Thank you for the courage you have in sharing what you have, good and bad.
Hello Lynn. I am sorry to hear about your diagnosis. I was diagnosed with ET 6 years ago. I got picked up for high blood pressure several weeks ago, and I have high Iron levels in my blood. My sister says our mother has the gene for Haemochromotosis. I am seeing the doctor for high blood pressure. My Ramipril has been increased from 2.5Mg to 5Mg. It is still high. The Ramipril is having no effect whatsoever after taking it for a week and a half. I am getting another blood test on Friday, with a follow-up appointment with the GP in November. I have had another blood test to check my Iron levels, with a follow-up appointment with my Haemotologist on 29 October 2024. I am dreading the results. It could be Haemochromotosis as well as ET. I am also dreading a Mylofibrosis diagnosis. Good luck to you and your battle.
I had the same problem, b.p bring 283/104 on Ramipril...I accidentally took 20mg ( not a typo ) and ended up in a and e , and it shot up to neatly 300... which was unheard of apparently...I'm now on Doxazosin and Ramipril and glad to say, it's now come down to a more acceptable level, and I feel much better. E.T jak 2 +
Thank you. I hope it didn't do any damage to your organs. My blood pressure is still high after two weeks on 5Mg Ramipril. It is in the168/100 range. How long does it take to go down.
I’m in a similar position to you, I plodded along with ET for many years hoping there wouldn’t be a change but now have post ET MF, I had the next generation sequencing tests which showed high risk mutations, which I found VERY scary. That was about 18 months ago. I have been on various treatments since then, current Momelotinib plus hydroxy. I don’t have any particular MF symptoms, I’ve been very anaemic for a long time, which I hope the Momelotinib will help with. I am also anxious about how long I have left, and whether I will progress to leukaemia. It is a worrying disease and it’s hard not to dwell on it. Everyone seems to have a different journey so it’s hard to tell what will happen.
Having said that it’s been on the news this morning that one of our great Olympians, Sir Chris Hoy, has cancer and his prognosis is 2 to 3 years, you think wow if it can happen to an incredibly fit young man like that to get to your 70’s is an achievement. I do wonder why so many people develop cancers of varying sorts now, not long ago it was one in four people now it’s one in two. Is it something we’re eating/drinking/breathing?
Dear Lynn - I don't know what has happened but please don't leave.... I only found your post 10 minutes ago and followed through the thread only to find you are leaving the site..... very sorry to read your news and, as a fellow patient, sympathise and send you my most warm good wishes. Thinking of you - and looking out for 'Hidden', love, Sue
Think that Hidden pops up when someone has left the group. Think 2 people left the group but both posts now say Hidden as the author.. one person did not like the negativity in the post and caused them anxiety, Lynn put the original post on which was not meant to offend anyone but to get support.

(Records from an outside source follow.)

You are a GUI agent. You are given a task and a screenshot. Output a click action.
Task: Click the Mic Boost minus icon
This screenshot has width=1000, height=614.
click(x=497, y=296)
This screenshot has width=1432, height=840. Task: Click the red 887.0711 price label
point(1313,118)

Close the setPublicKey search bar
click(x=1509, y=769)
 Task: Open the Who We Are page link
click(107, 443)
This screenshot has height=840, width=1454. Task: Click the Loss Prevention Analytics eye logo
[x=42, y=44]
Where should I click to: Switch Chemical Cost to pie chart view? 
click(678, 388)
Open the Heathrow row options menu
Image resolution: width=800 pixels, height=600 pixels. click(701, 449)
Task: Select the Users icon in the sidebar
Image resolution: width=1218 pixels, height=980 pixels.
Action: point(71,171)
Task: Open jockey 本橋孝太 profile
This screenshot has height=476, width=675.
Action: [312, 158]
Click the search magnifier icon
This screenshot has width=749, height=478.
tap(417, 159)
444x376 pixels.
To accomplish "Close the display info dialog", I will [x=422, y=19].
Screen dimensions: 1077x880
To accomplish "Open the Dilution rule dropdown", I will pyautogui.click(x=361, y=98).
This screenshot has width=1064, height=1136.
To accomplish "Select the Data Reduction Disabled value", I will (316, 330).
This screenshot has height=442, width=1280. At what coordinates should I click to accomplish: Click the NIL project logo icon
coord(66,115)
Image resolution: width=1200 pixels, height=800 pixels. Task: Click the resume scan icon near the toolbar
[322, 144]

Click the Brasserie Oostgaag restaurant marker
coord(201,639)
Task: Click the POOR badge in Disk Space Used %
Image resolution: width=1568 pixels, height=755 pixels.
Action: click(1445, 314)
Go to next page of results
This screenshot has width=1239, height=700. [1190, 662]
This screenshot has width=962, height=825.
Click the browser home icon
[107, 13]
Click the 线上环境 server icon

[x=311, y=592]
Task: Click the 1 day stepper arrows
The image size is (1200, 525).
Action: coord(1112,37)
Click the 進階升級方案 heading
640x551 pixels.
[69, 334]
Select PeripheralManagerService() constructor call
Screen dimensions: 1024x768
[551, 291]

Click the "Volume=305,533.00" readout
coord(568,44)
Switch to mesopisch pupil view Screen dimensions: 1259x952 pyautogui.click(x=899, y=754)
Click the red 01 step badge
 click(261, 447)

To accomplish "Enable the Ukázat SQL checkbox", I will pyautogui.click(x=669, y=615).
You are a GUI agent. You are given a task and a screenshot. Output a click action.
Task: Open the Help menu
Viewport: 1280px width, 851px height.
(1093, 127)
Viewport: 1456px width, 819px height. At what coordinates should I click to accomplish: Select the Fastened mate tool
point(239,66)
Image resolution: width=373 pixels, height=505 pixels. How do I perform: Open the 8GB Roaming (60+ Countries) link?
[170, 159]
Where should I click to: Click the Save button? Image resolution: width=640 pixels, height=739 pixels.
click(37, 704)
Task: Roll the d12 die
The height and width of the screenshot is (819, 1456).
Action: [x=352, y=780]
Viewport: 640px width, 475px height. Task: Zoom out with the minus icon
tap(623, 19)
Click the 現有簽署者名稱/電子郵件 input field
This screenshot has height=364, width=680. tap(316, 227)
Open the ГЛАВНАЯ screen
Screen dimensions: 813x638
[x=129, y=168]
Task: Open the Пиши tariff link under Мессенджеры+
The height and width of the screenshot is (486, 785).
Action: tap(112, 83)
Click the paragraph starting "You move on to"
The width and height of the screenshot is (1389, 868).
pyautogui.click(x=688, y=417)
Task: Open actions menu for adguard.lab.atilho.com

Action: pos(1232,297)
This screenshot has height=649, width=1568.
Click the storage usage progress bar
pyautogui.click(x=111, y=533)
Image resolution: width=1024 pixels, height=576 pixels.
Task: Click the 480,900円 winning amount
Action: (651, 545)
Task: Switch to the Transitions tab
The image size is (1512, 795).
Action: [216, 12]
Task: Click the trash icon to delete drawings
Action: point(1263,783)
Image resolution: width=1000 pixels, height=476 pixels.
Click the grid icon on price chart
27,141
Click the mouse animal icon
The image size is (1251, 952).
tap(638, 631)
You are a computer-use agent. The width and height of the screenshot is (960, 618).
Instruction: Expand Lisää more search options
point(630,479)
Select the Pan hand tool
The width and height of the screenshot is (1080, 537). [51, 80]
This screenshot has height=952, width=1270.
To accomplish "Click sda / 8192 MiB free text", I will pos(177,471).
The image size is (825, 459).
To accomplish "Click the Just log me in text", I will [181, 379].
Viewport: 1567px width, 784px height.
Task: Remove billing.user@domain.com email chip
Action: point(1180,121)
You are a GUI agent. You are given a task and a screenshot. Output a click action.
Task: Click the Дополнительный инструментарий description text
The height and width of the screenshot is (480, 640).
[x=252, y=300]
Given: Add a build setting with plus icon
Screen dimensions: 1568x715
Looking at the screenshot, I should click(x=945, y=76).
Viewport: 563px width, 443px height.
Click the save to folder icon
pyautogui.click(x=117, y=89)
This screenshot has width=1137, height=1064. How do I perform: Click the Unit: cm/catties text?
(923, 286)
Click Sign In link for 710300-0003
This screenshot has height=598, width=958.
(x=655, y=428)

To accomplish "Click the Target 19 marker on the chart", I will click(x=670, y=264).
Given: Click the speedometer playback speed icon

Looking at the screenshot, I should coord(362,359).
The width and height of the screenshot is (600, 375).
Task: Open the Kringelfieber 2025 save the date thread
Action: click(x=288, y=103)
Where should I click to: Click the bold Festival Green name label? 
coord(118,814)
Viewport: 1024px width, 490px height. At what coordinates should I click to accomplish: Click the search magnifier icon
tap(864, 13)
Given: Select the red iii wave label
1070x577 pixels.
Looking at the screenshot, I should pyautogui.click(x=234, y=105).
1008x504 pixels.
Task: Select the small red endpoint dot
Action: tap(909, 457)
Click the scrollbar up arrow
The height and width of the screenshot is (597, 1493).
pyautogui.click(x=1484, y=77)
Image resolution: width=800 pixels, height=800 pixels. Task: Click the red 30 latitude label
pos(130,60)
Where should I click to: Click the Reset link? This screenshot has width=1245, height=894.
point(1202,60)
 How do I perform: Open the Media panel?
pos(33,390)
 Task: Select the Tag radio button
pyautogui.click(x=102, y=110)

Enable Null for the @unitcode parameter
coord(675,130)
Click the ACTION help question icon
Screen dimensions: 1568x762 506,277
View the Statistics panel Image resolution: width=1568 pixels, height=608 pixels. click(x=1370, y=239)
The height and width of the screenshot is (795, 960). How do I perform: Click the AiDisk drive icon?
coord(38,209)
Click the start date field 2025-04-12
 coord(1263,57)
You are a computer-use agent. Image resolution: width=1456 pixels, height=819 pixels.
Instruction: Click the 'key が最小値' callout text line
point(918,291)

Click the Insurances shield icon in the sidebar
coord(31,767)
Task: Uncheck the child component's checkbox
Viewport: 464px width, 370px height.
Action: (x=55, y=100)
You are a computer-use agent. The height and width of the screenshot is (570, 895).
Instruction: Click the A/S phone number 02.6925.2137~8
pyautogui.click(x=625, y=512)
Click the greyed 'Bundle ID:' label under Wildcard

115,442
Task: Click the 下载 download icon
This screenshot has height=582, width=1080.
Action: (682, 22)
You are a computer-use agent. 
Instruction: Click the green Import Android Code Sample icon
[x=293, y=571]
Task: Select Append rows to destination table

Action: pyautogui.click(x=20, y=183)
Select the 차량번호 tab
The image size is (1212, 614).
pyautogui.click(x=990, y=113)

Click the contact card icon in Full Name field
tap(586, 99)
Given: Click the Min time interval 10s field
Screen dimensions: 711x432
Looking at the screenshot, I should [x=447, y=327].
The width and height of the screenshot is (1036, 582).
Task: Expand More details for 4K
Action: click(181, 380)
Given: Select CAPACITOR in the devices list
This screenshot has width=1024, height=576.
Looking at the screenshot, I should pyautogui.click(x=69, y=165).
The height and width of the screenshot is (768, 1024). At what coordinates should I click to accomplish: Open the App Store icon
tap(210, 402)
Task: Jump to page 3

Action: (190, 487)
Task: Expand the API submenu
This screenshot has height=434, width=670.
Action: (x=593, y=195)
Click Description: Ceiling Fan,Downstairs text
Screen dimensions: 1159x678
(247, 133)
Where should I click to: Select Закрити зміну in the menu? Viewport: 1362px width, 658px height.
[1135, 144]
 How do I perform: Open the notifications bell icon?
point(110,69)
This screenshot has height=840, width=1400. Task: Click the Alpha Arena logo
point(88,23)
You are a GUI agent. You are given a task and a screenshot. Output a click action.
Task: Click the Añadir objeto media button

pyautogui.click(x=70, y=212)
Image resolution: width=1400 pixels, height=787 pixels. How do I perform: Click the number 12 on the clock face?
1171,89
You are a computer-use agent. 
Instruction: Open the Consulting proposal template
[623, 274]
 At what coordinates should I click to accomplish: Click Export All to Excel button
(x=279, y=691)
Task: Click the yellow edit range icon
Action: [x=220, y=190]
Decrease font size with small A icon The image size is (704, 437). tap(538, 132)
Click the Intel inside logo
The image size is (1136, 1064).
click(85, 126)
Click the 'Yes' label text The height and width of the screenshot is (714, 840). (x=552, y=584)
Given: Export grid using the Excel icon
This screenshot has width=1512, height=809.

sorry to hear about your diagnosis. I was 16 years CALR ET before being diagnosis with MF and that was 4 years ago. I too was in shock but actually I don’t feel much different today than I did 4 years ago and my treatment has remained the same. So I don’t think about the 80 months type statistics as they were based on people previously and I think we are doing better with specialists understanding more about our diseases today. Keeping well , active and looking after ourselves helps a lot and my specialist also spoke about very positive news on the treatment landscape for us in the next few years. Already we have two new treatments in the last 12 months alone. I suggest that if you want to speak to someone you look at MPN voice and their buddy scheme can be helpful during theses traumatic times.
Please don't leave. Many of us have bad experiences with the disease and should be able to describe those things frankly as it can help many people to not feel alone. I don't know what age you are as this is very relevant when thinking about prognosis and possible sct at some point. I progressed from ET to myelofibrosis about 3 years ago and had a prognosis of 14 years, then 9 then 3 from memory. At that point I decided on a sct but I was in my late 60s. I might have had different thoughts if I was younger
Dear Lynn. Please reinstate your account. The purpose of this forum is to allow us to freely share our fears and worries and acquire information and reassurance. I’m sorry to hear about your new diagnosis. Others here are better equipped than I am to impart information on new treatments etc. but I’m sending you a virtual hug. Judith
I totally understand why you feel a bit overwhelmed at the moment. I was diagnosed with primary Myelofibrosis 10 years ago at age 49. I did not have cll or ET previously. I have been on tablet form treatment the whole time on a drug called Ruxolitinib. This sadly has recently stopped working for me and I am on a new drug. I have been relatively lucky as I have been able to live a fairly full life, with obvious restrictions of course, since my diagnosis. There are lots of symptoms I have to manage but, if you have good support, you will cope I am sure. My advice is ask lots of questions about treatments available and what support you will receive from your medical team. No question is stupid. You can still enjoy your life with MF. You just have to be more careful, put up with certain restrictions to what you can cope doing and manage various symptoms. I wish you well.
It’s Lynn, I have rejoined the group, was just devastated that anything I had written would bring harm and anxiety to others.
All your kind words have made me realise more how delicate life and people are and that we all cope in very different ways
I will be glad to stay in the group under my new name but this experience has made me even more aware than I already was about how our words can be received.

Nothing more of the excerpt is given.